Development of a Th17-Inducing Dendritic Cell Vaccine for Ovarian Cancer

In this research project, Mayo Clinic Ovarian Cancer SPORE investigators aim to assess if induction of Th17 immune responses targeting ovarian cancer will overcome tumor immune suppression.

Leaders of this research project and other investigators have already shown that the ability of ovarian cancer to evade host immune responses is due in large part to the influence of regulatory T cells (Tregs). These are CD4+ T cells that cause anergy of ovarian cancer-reactive T helper 1 (Th1) and CD8+ T cells and immunosuppressive changes in macrophages and dendritic cells (DCs).

Tregs are induced during both endogenous anti-ovarian cancer immune responses and in the context of anti-ovarian cancer vaccines, thereby limiting vaccine efficacy. However, the presence of T helper 17 (Th17) cells promotes a proinflammatory antigen-specific immune response and is associated with reduced levels of Tregs.

Our project team has described a novel strategy of ex vivo dendritic cell maturation that leads to a robust antigen-specific Th17 response.

In a murine model of ovarian cancer, Th17-inducing dendritic cells stimulated anti-ovarian cancer Th17 immune responses, a dramatic reduction in Tregs and durable ovarian cancer remissions. In parallel studies, our team also identified a novel ovarian cancer antigen, folate receptor alpha (FRα), that is overexpressed on the vast majority of human (and mouse) ovarian cancer tumors and is associated with worse clinical outcomes.

Our investigators have identified antigenic peptides from FRα, and a clinical study testing these peptides in a therapeutic vaccine has been completed.

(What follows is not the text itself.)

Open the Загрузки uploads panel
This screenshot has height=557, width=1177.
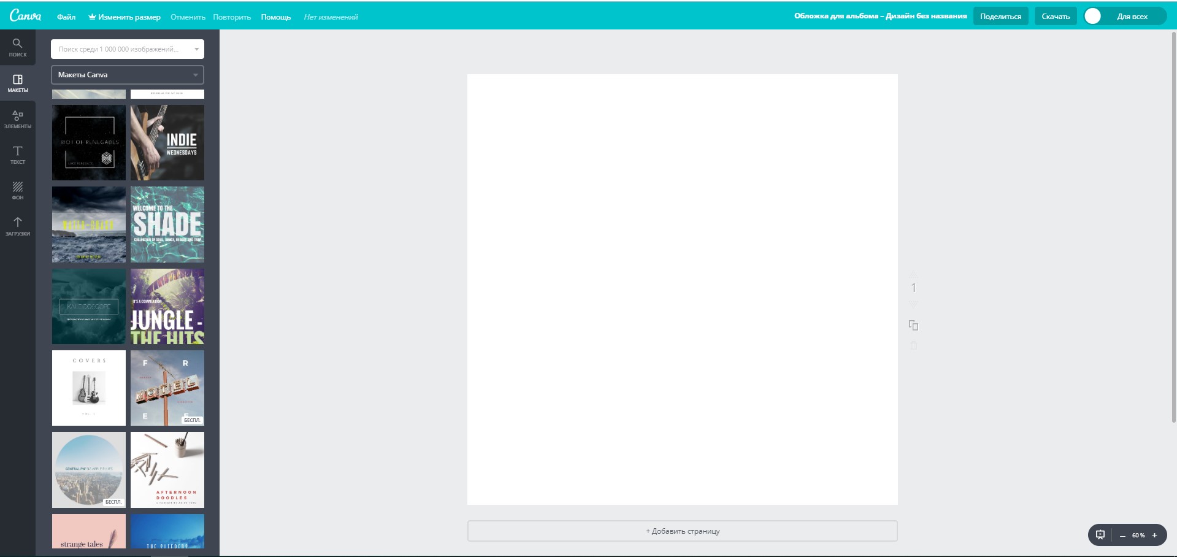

Building on these results, our project team proposes to:

  • Determine the immune effectors underpinning the anti-tumor efficacy of Th17-inducing cancer vaccines
  • Assess whether induction of Th17 immune responses targeting ovarian cancer antigens will overcome local tumor immune suppression by inhibiting Treg generation and modulating infiltrating myeloid cell function

In addition, investigators plan to complete a vaccine therapy clinical trial to determine whether FRα-specific Th17 T cell responses can be safely generated in patients with ovarian cancer after adjuvant chemotherapy. This trial is being performed in the setting of minimal residual disease, where immunotherapy might be most effective.